### Collected data

● ● ● ● ●

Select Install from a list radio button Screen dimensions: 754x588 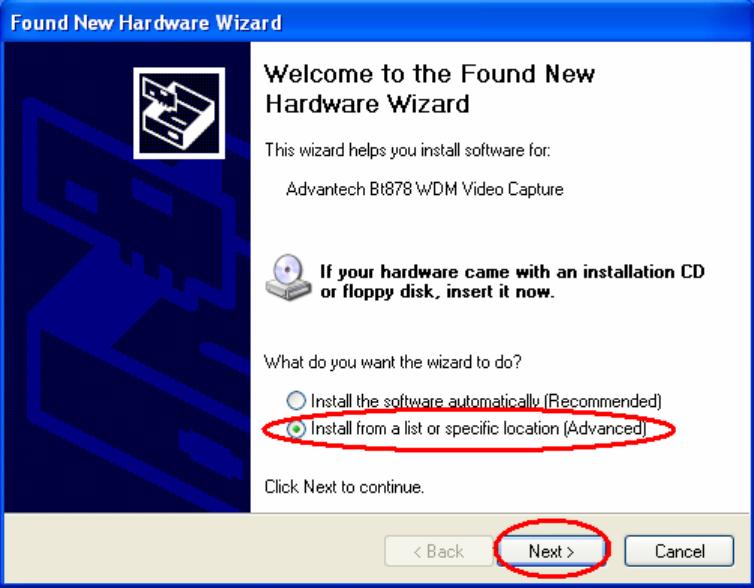click(296, 428)
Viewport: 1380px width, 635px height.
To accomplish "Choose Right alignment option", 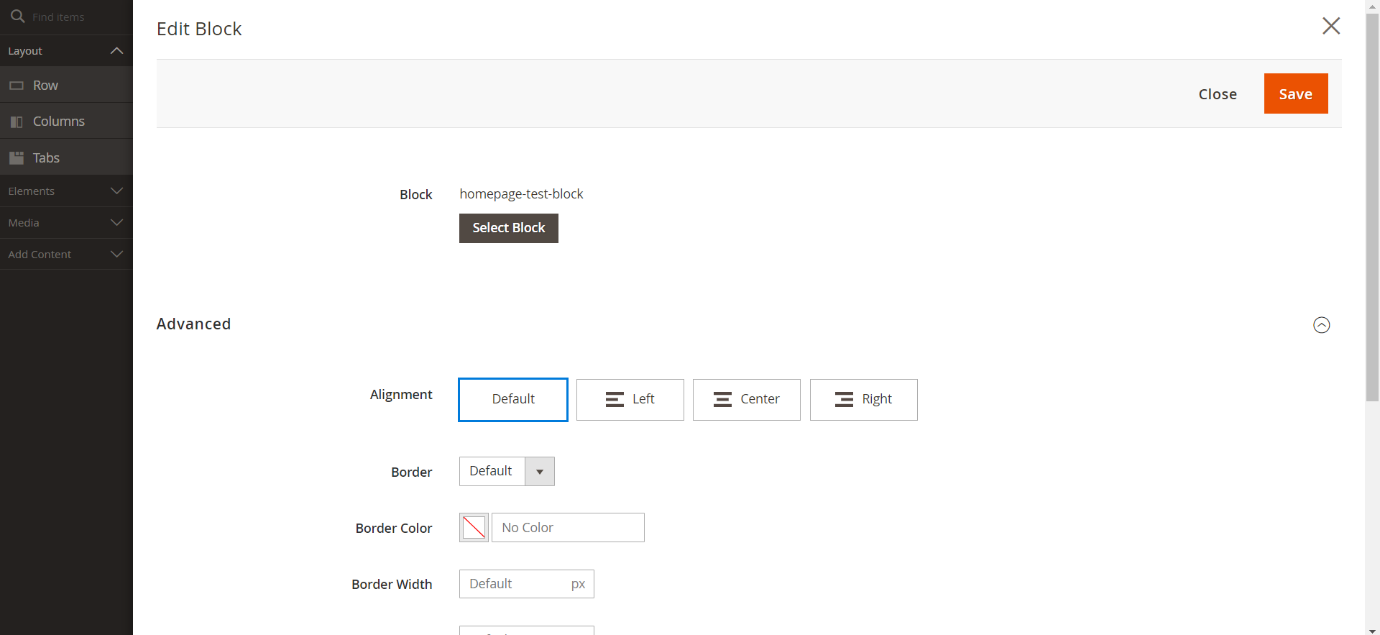I will [864, 399].
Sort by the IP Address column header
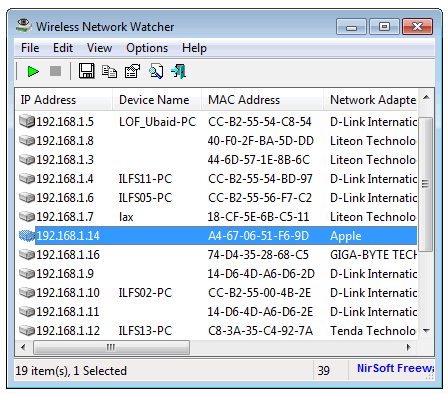This screenshot has width=448, height=394. [63, 100]
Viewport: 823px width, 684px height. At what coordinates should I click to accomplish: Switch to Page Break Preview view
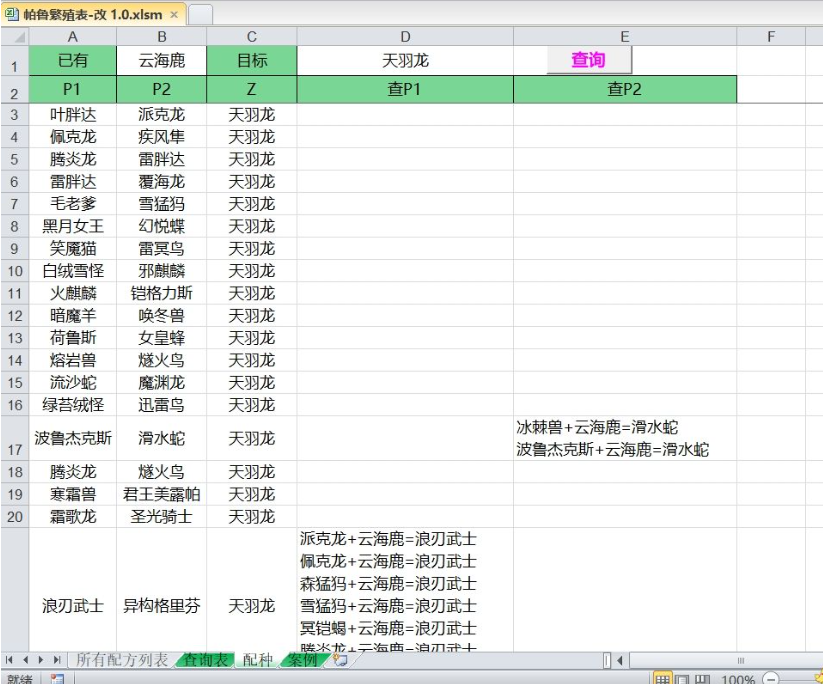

● ● ● ● ●

### Task prompt
Print once more, exactly, the lines from the one with "Sort by the IP Address column header" through the last line of the data, both ends included, without any pictures.

### Solution to this exercise
Sort by the IP Address column header
This screenshot has width=448, height=394. [63, 100]
Viewport: 823px width, 684px height. At what coordinates should I click to accomplish: Switch to Page Break Preview view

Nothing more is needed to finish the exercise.